Glioblastoma Imaging

Imaging and Grading with Multimodal Smart Probes

Gliomas comprise 80% of malignant brain tumors and can be categorized into four grades based on pathological 1characteristics such as morphological variability, angiogenesis, necrosis, and cellularity. Grade IV (glioblastoma multiforme, GBM) is the most invasive form and results in an average patient lifespan of only 15 months despite aggressive intervention. The current treatment for malignant brain gliomas involves surgical resection followed by combined radio- and chemotherapies with the extent of resection being one of the greatest prognostic indicators. Therefore, there is great interest in developing tools to provide better contrast between cancerous and normal tissues so that the maximal resection can be obtained.
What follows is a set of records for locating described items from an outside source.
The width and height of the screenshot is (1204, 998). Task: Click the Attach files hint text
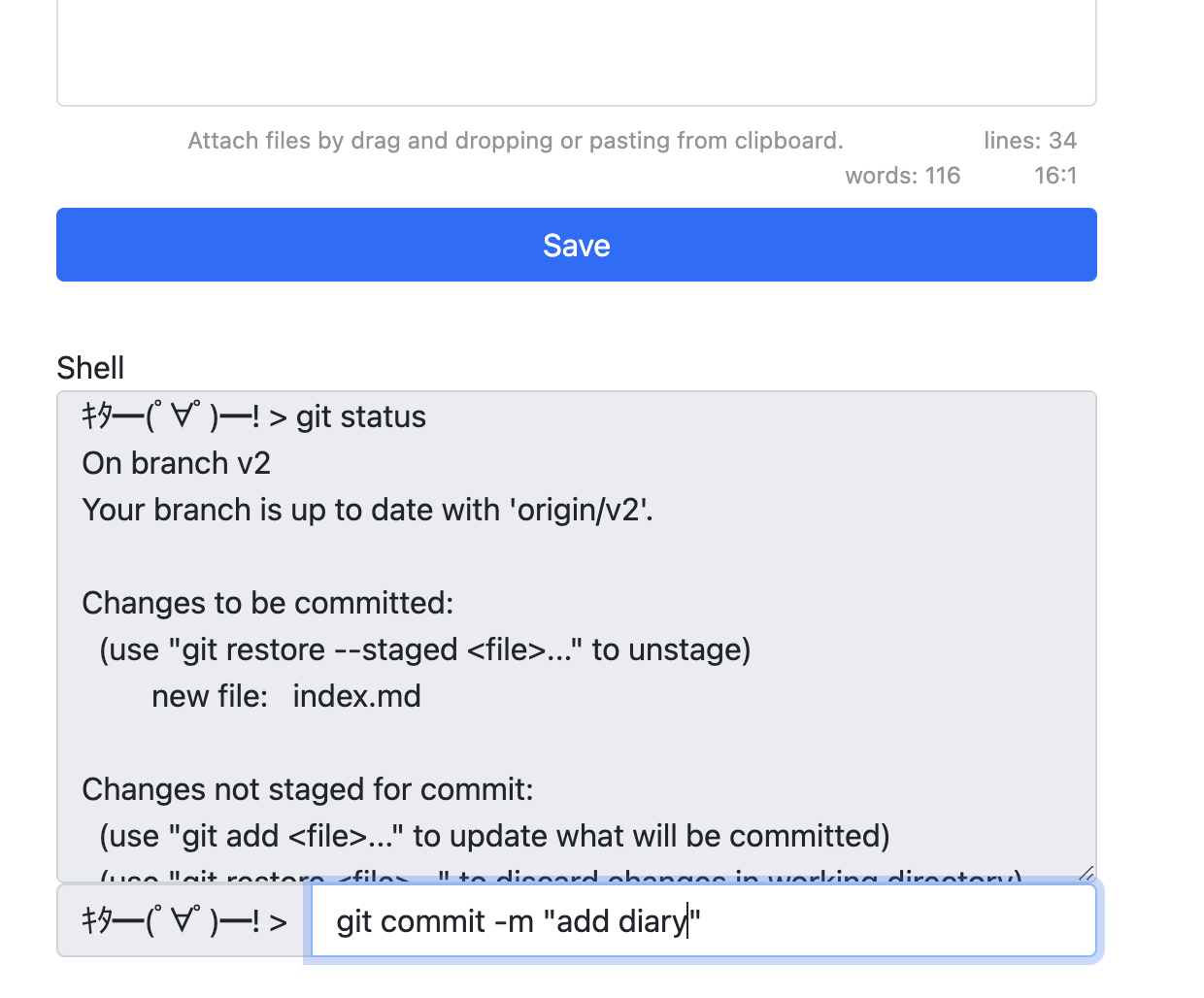(x=515, y=141)
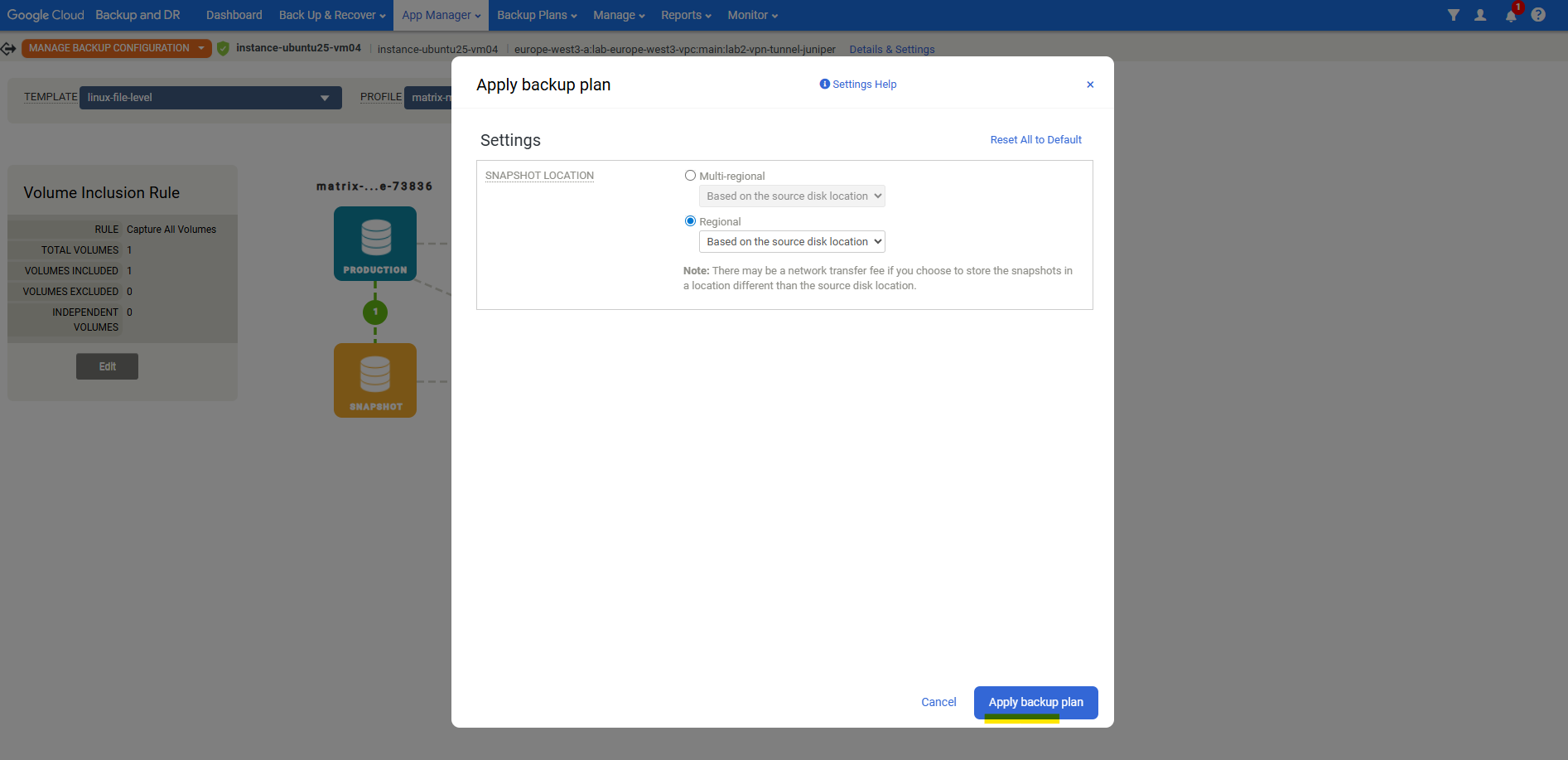Open the Backup Plans menu
The width and height of the screenshot is (1568, 760).
[537, 15]
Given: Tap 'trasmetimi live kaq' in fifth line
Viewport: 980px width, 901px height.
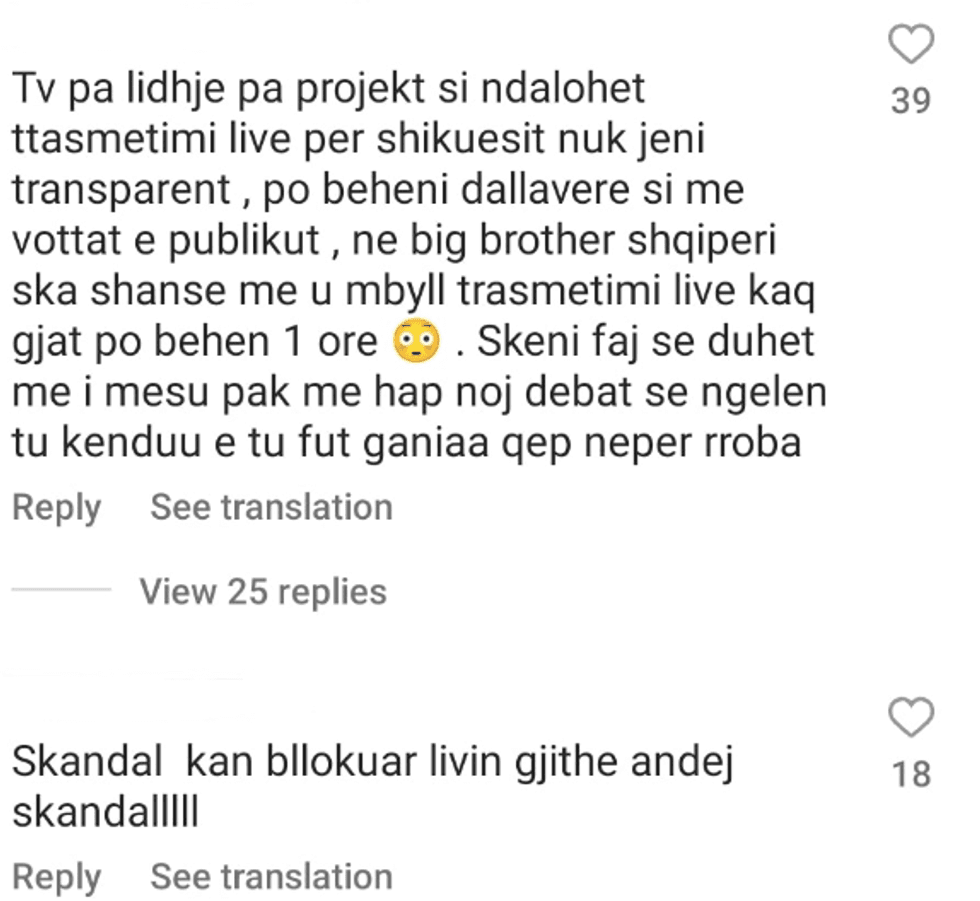Looking at the screenshot, I should coord(636,292).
Current imaging tools for glioblastomas are non-targeted and can show us where the tumor is located, but tell us little about the molecular biology behind the disease. Therefore, we aim to develop a smart probe that becomes activated upon enzymatic cleavage by furin, a serine endoprotease that is upregulated in glioblastomas. Furin is directly correlated with increased cancer aggressiveness due to its role in degrading the extracellular matrix which promotes intravasation and tumor metastasis. We want to exploit the overexpression of furin to obtain targeted, low-background tumor images and evaluate the extent of enzymatic activity in different glioma grades.

Our proposed probe uses both near-infrared fluorescence and fluorine-18 positron emission tomography imaging modalities. The probe can be used in a single- or dual-mode and could open doors to exciting preclinical and clinical applications, including: fluorescence-guided surgery, tumor grading, and evaluation of cancer-associated enzymatic processes in vivo. The modular nature of the probe is attractive as we can independently modulate the individual components to optimize spectroscopic/pharmacologic properties or exchange the peptide substrate for one of a different enzymatic target. The universality of this technology would be appealing for anyone interested in studying enzymatic activity in diseased states.

Hypoxia: Imaging Enzyme Expression in Tumors

Tumor cells exhibiting reduced oxygen concentration (hypoxia) are associated with increased aggressiveness, ability to metastasize, and resistance to therapeutic intervention. Imaging this aspect of tumor biology has clear potential to improve the staging and treatment of cancer in the clinic.  Currently, nitroimidazoles labeled with 18F-fluorine (e.g., 18F-FMISO and 18F-FAZA) are the standard hypoxia-sensitive imaging probes used in PET.

For all current nitroimidazole PET imaging agents, the reactive intermediates form conjugates with nucleophilic biomolecules and these metabolites are not confined to the intracellular environment. Diffusion and circulation of these radioactive metabolites causes significant non-target tissue accumulation of radioactivity, and delay in background clearance, resulting low signal-to-noise ratios. As a result, 18F-FMISO and 18F-FAZA have limited sensitivity and specificity for hypoxia in cancer, which limits the clinical utility of these agents.

Despite over 20 years of engineering of nitroimidazole-based hypoxia imaging probes, the performance of these imaging approaches has remained largely unchanged, and the potential of this imaging modality has not been realized despite over 60 years of studies demonstrating the clinical significance of tumor hypoxia.

We propose an entirely novel non-nitroimidazole-based “trigger and release” strategy for imaging hypoxia with PET.  This new tactical approach to imaging probe design features a reducible “trigger” as the reductase target, an irreversibly-cleavable linker to favor “release” of the masked imaging agent, and a customizable 18F-labeled moiety for intracellular retention or “trapping” under hypoxic conditions.  Since the trigger is mechanistically detached from the 18F-bearing group following reduction, the fate of the modified trigger subunit is irrelevant for imaging, which detects only emissions from the 18F atom. Under normoxic conditions, the trigger is efficiently back-oxidized to the parent compound by molecular oxygen, diffuses back into the circulation and is excreted.

In vitro studies have confirmed the mechanistic release of the 18F-moiety, and since the approval of the Investigational New Drug Application by the FDA, the clinical phase of the 18F-FMISO study has commenced.